This patch addresses the missing PRE opportunities initially reported by James Molloy in 450.soplex

This patch re-factors James' patch to "Make GVN more iterative" based on the comments/suggestions from Daniel that iterating all of GVN over again is pretty big hammer.
Instead of iterating GVN all over, this patch does a ScalarPRE of any scalar instructions that a load is dependent on, before performing LoadPRE on that load.

When tested on a Cortex-A57, James' initial patch to make GVN more iterative improved 450.soplex by 3%. This patch improved 450.soplex by 7% without iterating GVN all over again.
In order to achieve this I had to enable the reverse post order traversal for iterateOnFunction because we would have to value number dependent scalar instructions before performing ScalarPRE on them. Although, traversing in reverse post order is costly in terms of compile time but this may be cheaper than iterating GVN all over again and also results in better performance. What do you guys think?

Diff Detail

Event Timeline

bmakam updated this revision to Diff 15736.Nov 3 2014, 3:25 PM

bmakam retitled this revision from to [GVN] Perform Scalar PRE on gep indices that feed loads before doing Load PRE.

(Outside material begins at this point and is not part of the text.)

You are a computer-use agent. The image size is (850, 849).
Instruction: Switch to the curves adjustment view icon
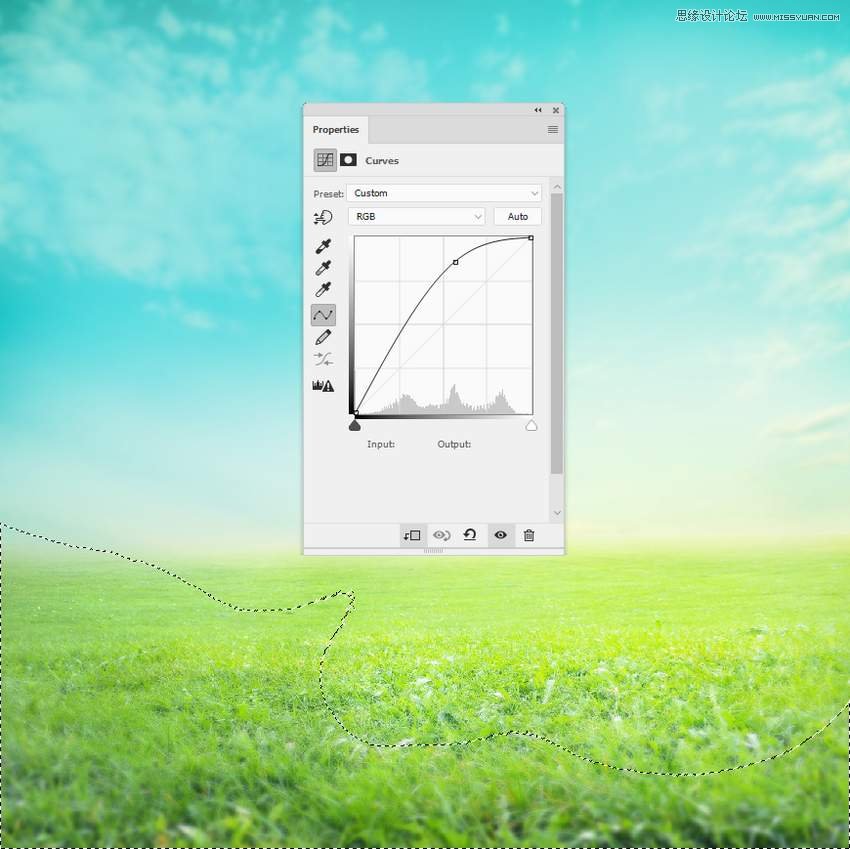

bmakam updated this object.

bmakam edited the test plan for this revision. (Show Details)

bmakam added reviewers: jmolloy, • dberlin, apazos, Jiangning, • HaoLiu, mcrosier, hfinkel.

bmakam added a subscriber: Unknown Object (MLST).

Thanks for continuing to work on this!

Generally, please post patches with full context. For instructions on how to do this, see: http://llvm.org/docs/Phabricator.html#requesting-a-review-via-the-web-interface

I think that a 7% speedup sounds nice, does anything else improve? But please do provide some compile-time slowdown numbers, so that we can get a better handle on the cost/benefit analysis.

lib/Transforms/Scalar/GVN.cpp
2655	If the patch turns this on, please just remove the #if.

I turned on the slow path and commented out the fast path. If we can decide we no longer need to keep the fast path around I will clean it up.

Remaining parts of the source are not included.